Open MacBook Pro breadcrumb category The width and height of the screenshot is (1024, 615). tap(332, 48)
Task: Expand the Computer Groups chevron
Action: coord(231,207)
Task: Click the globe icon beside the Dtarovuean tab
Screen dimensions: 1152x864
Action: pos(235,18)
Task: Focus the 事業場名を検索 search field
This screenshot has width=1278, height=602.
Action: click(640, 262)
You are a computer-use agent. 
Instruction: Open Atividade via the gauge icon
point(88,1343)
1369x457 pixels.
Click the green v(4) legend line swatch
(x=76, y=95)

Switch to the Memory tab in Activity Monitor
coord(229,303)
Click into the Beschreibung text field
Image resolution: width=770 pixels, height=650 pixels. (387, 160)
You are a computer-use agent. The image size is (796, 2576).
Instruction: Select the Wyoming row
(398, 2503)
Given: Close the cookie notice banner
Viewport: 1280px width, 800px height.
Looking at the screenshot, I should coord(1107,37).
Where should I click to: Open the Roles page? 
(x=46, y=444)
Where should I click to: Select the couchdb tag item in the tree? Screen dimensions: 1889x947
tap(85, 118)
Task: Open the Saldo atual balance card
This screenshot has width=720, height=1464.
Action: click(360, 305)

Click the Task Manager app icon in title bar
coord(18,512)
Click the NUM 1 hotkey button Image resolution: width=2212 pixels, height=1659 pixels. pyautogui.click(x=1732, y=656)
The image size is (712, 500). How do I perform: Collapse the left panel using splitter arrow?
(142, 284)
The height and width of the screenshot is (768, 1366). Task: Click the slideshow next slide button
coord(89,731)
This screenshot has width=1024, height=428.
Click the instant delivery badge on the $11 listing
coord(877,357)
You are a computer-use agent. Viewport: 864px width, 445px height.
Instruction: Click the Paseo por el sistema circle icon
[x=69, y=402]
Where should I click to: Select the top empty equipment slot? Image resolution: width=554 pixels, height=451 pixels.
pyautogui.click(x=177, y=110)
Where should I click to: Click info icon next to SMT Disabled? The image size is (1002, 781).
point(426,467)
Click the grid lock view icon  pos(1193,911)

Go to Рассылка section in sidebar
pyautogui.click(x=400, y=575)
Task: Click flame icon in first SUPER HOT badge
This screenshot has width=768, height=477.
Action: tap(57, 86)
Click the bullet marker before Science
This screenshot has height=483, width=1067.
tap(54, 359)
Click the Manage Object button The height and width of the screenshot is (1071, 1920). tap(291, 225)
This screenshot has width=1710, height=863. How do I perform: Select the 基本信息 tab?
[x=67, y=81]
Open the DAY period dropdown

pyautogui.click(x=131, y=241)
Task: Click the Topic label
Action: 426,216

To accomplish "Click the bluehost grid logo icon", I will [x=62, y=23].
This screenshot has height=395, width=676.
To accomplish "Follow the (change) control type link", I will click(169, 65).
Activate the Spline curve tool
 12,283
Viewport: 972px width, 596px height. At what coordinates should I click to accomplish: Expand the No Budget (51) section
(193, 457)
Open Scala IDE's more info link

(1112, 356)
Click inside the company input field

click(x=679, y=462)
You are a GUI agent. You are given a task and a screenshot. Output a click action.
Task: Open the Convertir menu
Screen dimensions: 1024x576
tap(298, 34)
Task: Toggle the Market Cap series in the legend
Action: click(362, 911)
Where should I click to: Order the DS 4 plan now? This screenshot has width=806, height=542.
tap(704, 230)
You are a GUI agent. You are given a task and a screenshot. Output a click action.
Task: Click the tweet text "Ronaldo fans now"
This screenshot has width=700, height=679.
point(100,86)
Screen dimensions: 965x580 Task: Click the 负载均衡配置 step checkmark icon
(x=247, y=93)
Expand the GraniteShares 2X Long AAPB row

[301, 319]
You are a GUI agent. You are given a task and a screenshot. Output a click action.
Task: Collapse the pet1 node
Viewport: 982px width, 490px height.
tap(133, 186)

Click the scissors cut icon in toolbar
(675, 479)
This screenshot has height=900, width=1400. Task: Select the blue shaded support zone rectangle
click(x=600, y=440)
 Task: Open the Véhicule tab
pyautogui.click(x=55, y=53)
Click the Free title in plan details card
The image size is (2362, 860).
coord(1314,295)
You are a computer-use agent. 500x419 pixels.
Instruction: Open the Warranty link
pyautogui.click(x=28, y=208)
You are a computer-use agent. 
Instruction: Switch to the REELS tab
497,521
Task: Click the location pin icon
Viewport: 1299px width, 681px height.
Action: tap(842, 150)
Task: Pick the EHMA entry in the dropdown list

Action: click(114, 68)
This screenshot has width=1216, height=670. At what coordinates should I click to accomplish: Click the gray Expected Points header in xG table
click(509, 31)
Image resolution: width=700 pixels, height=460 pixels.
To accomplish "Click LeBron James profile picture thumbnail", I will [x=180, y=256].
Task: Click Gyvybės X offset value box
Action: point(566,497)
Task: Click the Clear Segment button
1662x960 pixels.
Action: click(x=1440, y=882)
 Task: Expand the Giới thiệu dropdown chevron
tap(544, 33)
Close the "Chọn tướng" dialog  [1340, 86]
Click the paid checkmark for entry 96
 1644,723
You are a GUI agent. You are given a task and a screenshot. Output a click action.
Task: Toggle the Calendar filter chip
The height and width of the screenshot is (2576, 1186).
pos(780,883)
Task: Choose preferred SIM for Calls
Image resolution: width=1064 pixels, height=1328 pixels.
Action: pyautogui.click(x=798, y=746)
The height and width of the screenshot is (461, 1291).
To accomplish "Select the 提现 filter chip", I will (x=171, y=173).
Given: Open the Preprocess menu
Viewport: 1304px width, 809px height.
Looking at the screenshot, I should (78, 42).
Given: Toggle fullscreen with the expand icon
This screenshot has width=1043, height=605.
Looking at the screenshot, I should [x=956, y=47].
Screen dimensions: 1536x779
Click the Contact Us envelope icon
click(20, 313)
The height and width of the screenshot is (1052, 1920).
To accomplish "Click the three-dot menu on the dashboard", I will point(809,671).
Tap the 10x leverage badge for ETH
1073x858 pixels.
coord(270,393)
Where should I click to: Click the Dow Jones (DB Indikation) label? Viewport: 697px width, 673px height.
****************************************
[Assigned task]: Set down only these lines, exactly: the line containing "Given: Open the Preprocess menu" and each line after it, through the end of the listing.

[Solution to the problem]:
Given: Open the Preprocess menu
Viewport: 1304px width, 809px height.
Looking at the screenshot, I should (78, 42).
Given: Toggle fullscreen with the expand icon
This screenshot has width=1043, height=605.
Looking at the screenshot, I should [x=956, y=47].
Screen dimensions: 1536x779
Click the Contact Us envelope icon
click(20, 313)
The height and width of the screenshot is (1052, 1920).
To accomplish "Click the three-dot menu on the dashboard", I will point(809,671).
Tap the 10x leverage badge for ETH
1073x858 pixels.
coord(270,393)
Where should I click to: Click the Dow Jones (DB Indikation) label? Viewport: 697px width, 673px height.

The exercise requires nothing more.